Take a look at the movie poster for Snowden. It could almost be for a Bourne film, the style it’s rendered in. And it’s true that there are montage scenes with lines of light representing online connections shooting across a cybernetic globe while electronic music thumps in the background. But unlike the Bourne movies, the Mission: Impossible series, or the newest 007’s, Snowden doesn’t suggest a high-tech cybernetic world of hacking to veil a banal action plot. It does almost the opposite, using a veneer of, if not banality, then approachability to humanize an otherwise dry story about the complexities of the actual world.

Stone is a director just as interested in changing the world as in describing it.
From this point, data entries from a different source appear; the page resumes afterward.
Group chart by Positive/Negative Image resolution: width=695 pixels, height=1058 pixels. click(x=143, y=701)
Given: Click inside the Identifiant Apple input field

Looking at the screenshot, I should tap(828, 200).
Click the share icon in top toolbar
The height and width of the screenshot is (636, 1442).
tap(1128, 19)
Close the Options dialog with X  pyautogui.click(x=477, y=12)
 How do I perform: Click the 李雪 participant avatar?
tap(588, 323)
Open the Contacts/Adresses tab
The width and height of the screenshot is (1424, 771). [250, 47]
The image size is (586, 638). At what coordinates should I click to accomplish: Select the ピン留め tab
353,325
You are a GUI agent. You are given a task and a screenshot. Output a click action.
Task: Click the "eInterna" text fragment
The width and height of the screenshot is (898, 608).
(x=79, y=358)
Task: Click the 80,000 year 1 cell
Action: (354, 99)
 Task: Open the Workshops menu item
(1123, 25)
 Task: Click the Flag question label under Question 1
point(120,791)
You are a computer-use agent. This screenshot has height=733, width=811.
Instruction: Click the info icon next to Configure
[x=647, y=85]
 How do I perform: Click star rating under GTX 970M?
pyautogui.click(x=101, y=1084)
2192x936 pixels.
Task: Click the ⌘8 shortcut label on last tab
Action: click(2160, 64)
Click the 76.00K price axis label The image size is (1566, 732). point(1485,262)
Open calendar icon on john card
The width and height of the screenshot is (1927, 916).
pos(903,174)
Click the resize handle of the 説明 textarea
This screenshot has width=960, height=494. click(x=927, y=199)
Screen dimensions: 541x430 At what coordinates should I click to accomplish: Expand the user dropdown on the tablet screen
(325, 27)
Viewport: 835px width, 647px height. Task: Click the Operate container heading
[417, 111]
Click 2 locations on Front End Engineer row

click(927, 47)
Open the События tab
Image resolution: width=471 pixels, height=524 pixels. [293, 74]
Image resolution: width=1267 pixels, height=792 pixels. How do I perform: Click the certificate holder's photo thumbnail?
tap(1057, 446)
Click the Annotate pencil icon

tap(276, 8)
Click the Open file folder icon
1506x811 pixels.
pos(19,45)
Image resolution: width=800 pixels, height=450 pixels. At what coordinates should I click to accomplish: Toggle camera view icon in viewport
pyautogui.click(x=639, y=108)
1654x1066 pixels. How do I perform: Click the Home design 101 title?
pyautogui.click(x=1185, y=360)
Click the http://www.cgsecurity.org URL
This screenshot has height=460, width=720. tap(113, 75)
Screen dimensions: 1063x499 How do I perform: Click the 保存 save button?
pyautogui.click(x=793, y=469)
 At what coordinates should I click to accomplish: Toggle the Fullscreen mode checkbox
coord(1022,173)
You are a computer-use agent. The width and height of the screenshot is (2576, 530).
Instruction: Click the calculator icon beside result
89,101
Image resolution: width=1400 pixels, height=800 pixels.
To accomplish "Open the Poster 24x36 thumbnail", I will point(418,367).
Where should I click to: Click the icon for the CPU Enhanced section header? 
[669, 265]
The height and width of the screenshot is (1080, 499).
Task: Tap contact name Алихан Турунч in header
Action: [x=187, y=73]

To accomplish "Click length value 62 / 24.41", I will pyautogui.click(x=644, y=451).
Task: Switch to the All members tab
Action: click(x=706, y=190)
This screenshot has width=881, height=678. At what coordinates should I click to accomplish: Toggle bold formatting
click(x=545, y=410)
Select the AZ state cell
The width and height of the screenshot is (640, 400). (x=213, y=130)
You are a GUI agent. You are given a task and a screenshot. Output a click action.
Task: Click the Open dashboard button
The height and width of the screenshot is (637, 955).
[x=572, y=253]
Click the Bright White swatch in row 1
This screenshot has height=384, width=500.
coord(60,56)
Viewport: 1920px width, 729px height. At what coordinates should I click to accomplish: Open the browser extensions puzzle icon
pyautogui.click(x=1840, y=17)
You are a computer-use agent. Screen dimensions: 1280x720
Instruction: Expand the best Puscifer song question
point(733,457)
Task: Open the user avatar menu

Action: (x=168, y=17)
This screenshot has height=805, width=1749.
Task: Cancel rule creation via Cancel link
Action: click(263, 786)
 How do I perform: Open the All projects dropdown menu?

He believes that, by showing everyday Americans that their government spied on them and also repeatedly lied about these breaches of trust, some sort of democratic oversight will be restored to an out-of-control intelligence-gathering process. Applying public pressure to the White House might also help Snowden avoid standing trial under the Espionage Act, which has in the past been used as a blunt tool to silence whistleblowers regardless of intent or context.

This movie is supposed to do all of these things: tell Snowden’s story, explain post-9/11 government overreach in data gathering, critique the overuse of the Espionage Act, and in the meanwhile make a general audience laugh, cry, and cringe. It’s very ambitious propaganda indeed. Only time will tell if it’s actually successful.

Scott Beauchamp is a veteran and writer based in Portland, Maine.